Inside Story

Yes, section 44 can be fixed

The parliamentary report on dual citizenship was barely out before the government rejected its key recommendation. It’s time for some lateral thinking

Peter Brent 17 May 2018 987 words

No change: prime minister Malcolm Turnbull in Cleveland, Brisbane, this morning, ahead of by-elections in several federal seats following the section 44 resignations. Dan Peled/AAP Image


Last Friday the Age published an editorial about section 44 of the Constitution so full of anti-politician swashbuckle and so devoid of facts, wisdom or even logic it could have been culled from some political obsessive’s tweet-stream.

“The High Court’s latest decision on the parliamentary eligibility of dual citizens should definitively end the constitutional fiasco that has now stripped as many as fifteen federal lawmakers of their seats,” it began. ‘‘The legal battle is over,” it triumphantly concluded. “The consequent political one has begun.”

Back in the real world, this constitutional soap opera shows no signs of wrapping up. As Jeremy Gans has written, WA Labor MP Anne Aly might be next for the high jump. And even the Age has since reported that “experts say dual citizenship crisis is far from over.”

Among the editorial’s other doozies was its breezy pronouncements that the meaning of section 44 is “unambiguous” and that the “looming ‘Super Saturday’ of expensive by-elections” would have been “eminently avoidable” if only Bill Shorten had referred his MPs to the High Court late last year.

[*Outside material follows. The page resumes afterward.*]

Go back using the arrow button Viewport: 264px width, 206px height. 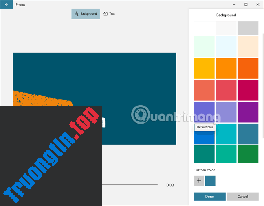coord(6,4)
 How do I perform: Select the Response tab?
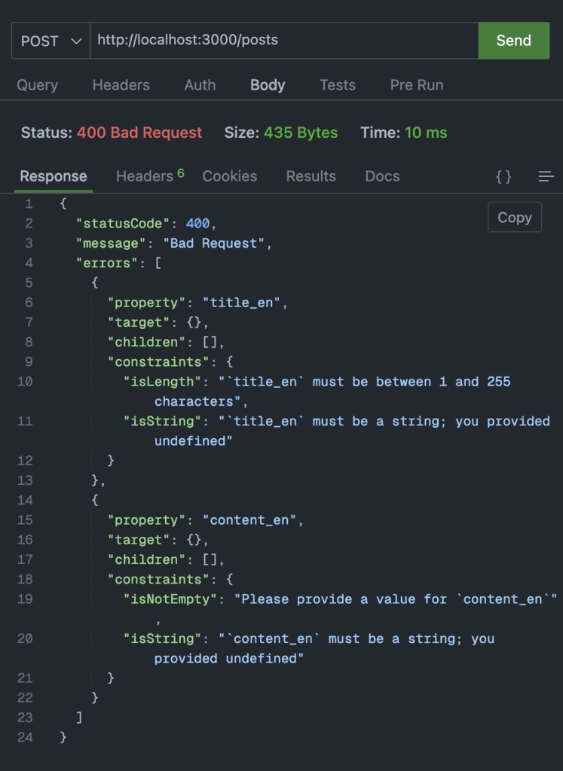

In fact, that action would probably not have avoided a single by-election. (More trivially, the paper also got wrong the number of constitutional referendums held since Federation: it’s forty-four not forty-three.)

On Thursday morning the Joint Standing Committee on Electoral Matters released its report on this very imbroglio. It reminded us that while dual citizenship has been the main topic of public discussion, section 44 has other ramifications, such as “disqualify[ing] teachers, nurses, firefighters and anyone with a Commonwealth contract — unless they quit their job simply to nominate and have a go.” The committee recommended (among other things) that a referendum be held either to repeal sections 44 and 45 or to insert “until the parliament otherwise provides” before each, which would have the same effect of putting the laws in the hands of parliament.

The report “makes no comment on what today should be the most appropriate qualifications and disqualifications for parliamentarians.” Instead, “that should be decided after a national, and parliamentary, debate.”

By lunchtime the Turnbull government had rejected the referendum proposal, citing a lack of public support. In a sense you can’t blame it: with even newspapers like the Age kicking the populist can, who needs enemies?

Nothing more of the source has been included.